## AUSGEWÄHLTER TEXT

Wir begrüßen die Volksinitiative für ein Transparenzgesetz und insbesondere den Ansatz, Transparenz durch eine Veröffentlichungspflicht zur aktiven Aufgabe staatlichen Handelns zu machen. Deshalb haben wir die Volksinitiative in ihrer ersten Stufe auch gerne unterstützt.

In der Zwischenzeit haben wir uns intensiv mit dem Gesetzentwurf in seinen Details auseinandergesetzt. In verschiedenen Landesarbeitsgemeinschaften, im Landesvorstand, in der Bürgerschaftsfraktion, die eigens ein Fachgespräch mit Sachverständigen durchführte wie auch in der bürgerschaftlichen Anhörung ergaben sich für uns eine Reihe von Fragen und kritischen Anmerkungen zum Gesetzentwurf.

Als Ergebnis dieser Auseinandersetzung empfehlen wir, den Gesetzentwurf zur Stufe des Volksbegehrens zu überarbeiten. Unser Ziel ist ein Transparenzgesetz, dass wir nicht nur in den Zielen unterstützen, sondern das auch in der Praxis dafür sorgt, diese Ziele wirksam zu erreichen und das verfassungsrechtlich Bestand hat.

Daher empfehlen wir der Initiative insbesondere die Stellungnahme des Hamburgischen Beauftragten für Datenschutz und Informationsfreiheit vom 27. Februar 2012 bei der Überarbeitung des Gesetzentwurfs zu berücksichtigen. Nur so ist der schmale Grat zwischen berechtigtem Transparenzinteresse und dem Schutz persönlicher Daten zu gewährleisten.

Zu einzelnen Regelungen im Detail

Zu § 1 Gesetzeszweck

  • „Stärkung des Vertrauens“ in die Verwaltung ist als gesetzliche Begründung bestenfalls nachrangig und in der Gesetzesformulierung jedenfalls unpassend. Dies gehört in die Begründung.

Zu § 2 Begriffsbestimmungen

  • Besondere Probleme sehen wir mit der Begriffsbestimmung von Unternehmen, die der Veröffentlichungspflicht unterliegen, wie sie in § 2 Absatz 3 Ziffern a bis c benannt sind. Im Gesetz muss klarer definiert werden, für welche Unternehmen, an denen die öffentliche Hand beteiligt ist, das Transparenzgesetz gilt: es sollte nur für die Unternehmen gelten, die öffentliche Aufgaben wahrnehmen und bei denen die Stadt einen relevanten Einfluss hat (50+x Prozent Beteiligung). Grundsätzlich ist ohnehin unklar, ob ein Bundesland überhaupt eine Gesetzgebungskompetenz für Unternehmen hat – nach Art. 74 (1) GG hat der Bund Transparenzvorgaben für Unternehmen bereits abschließend geregelt. Auch dies muss noch einmal überprüft werden.

## DIE AUFGABEN
1 > Gib an, welche Stellungnahme der Initiative laut dem Text zum Transparenzgesetz bei der Überarbeitung des Gesetzentwurfs besonders empfohlen wird.
2 > Führe den Text zum Transparenzgesetz nach seinem letzten Satz weiter.

## BEREITGESTELLTE EINTRÄGE
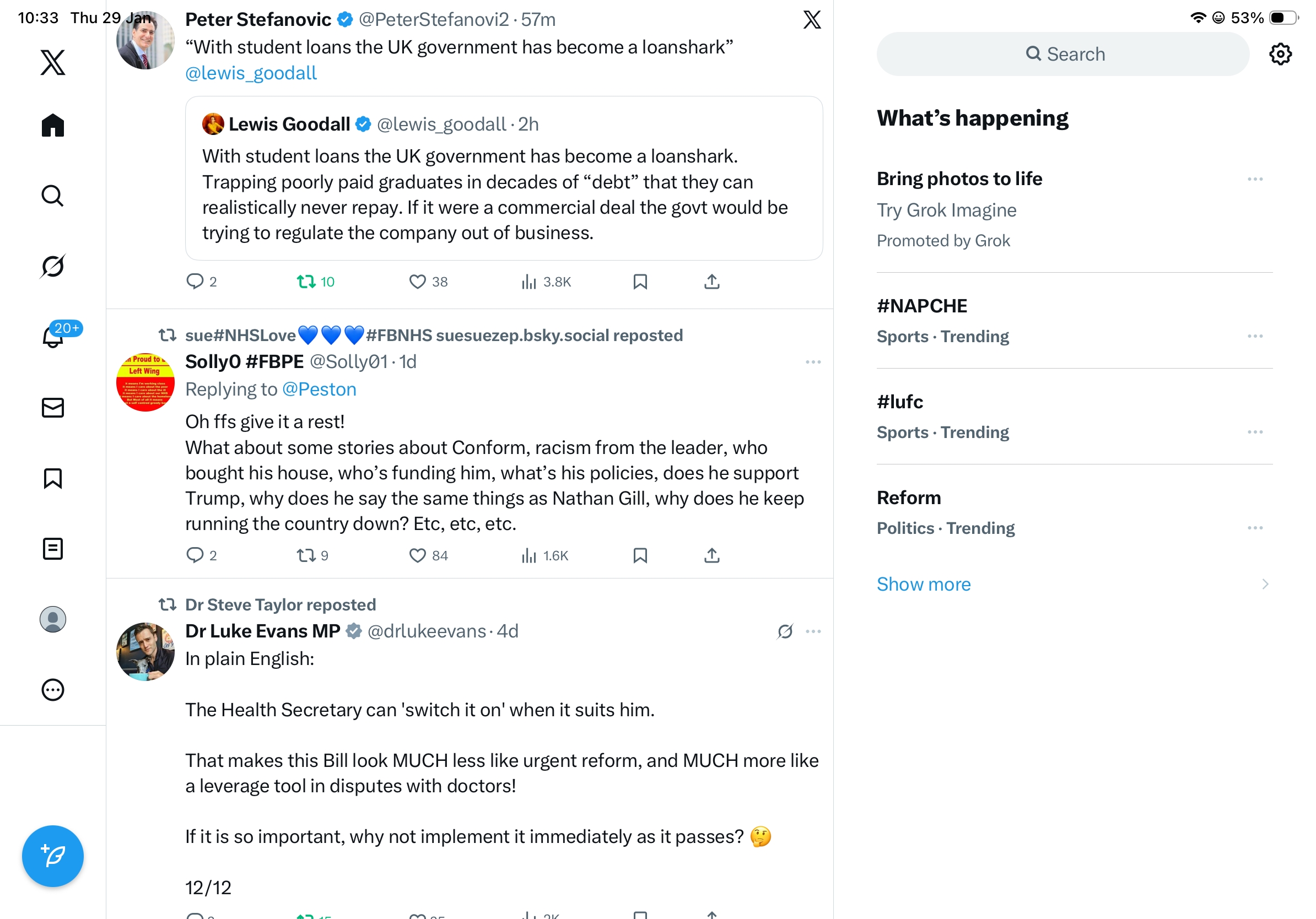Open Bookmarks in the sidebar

==

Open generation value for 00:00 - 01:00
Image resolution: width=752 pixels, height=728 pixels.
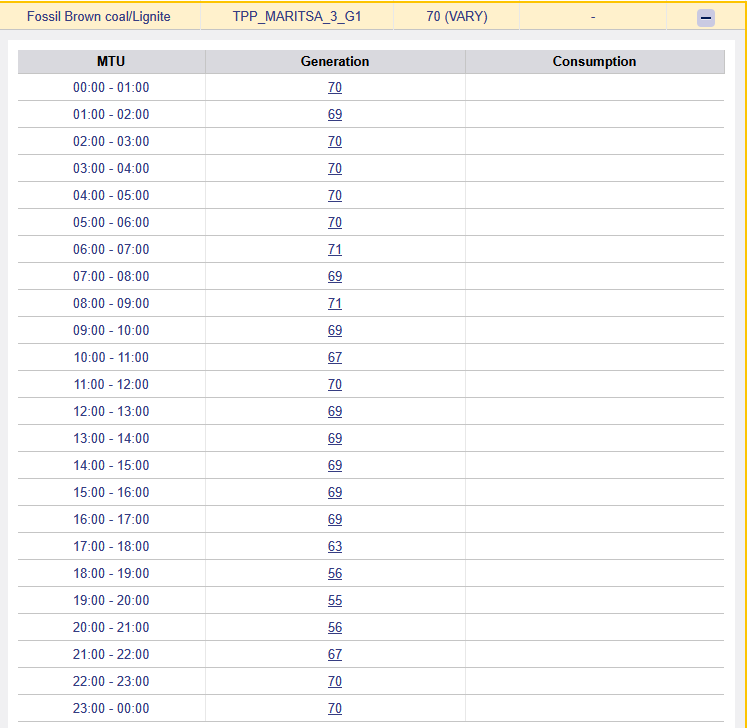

## ANTWORTEN JE AUFGABE
1 > Die Stellungnahme des Hamburgischen Beauftragten für Datenschutz und Informationsfreiheit vom 27. Februar 2012.

2 >
  • Allerdings sollte das Handeln der Stadt bei Unternehmen mit Mehrheitsbeteiligung der Stadt (durch HGV) durchaus transparent sein, auch wenn diese Unternehmen nicht öffentliche Aufgaben wahrnehmen.

Zu § 3 Anwendungsbereich

  • Grundsätzlich weisen wir darauf hin, dass die Willensbildung des Senates verfassungsrechtlich geschützt ist. Aus diesem Grund ist bei der Veröffentlichungspflicht von Gutachten im Gesetz eine Möglichkeit zu verankern, ein Gutachten erst einmal intern auswerten zu können, bevor dieses veröffentlicht wird. Allerdings soll es natürlich eine Veröffentlichungspflicht geben, wenn das Gutachten bereits zur Grundlage von öffentlichen Festlegungen geworden sind.

  • Der Begriff der Verträge ist sehr unklar gefasst. Auch besteht hier die Gefahr, dass das Gesetz sein postuliertes Ziel, durch Transparenz öffentliche Gelder zu sparen, konterkariert. So kann die Pflicht zur Offenlegung von Verträgen sowie von personenbezogenen Daten der Vertragspartner (siehe § 4 Abs. 3) dazu führen, dass es nicht mehr attraktiv wird, mit der Stadt Verträge abzuschließen. Zumindest läuft die Stadt Gefahr, mögliche Vorzugskonditionen zu verlieren, wenn die Vertragspartner offen legen müssen, zu welchen Preisen sie mit der Stadt Geschäfte machen und damit auch andere Kunden erfahren, welche Preise möglich sind. Natürlich soll aber Offenlegungspflicht bestehen, wenn z.B. schon heute das Vergabeergebnis – wenn auch nur zeitweise – bereits veröffentlicht wird.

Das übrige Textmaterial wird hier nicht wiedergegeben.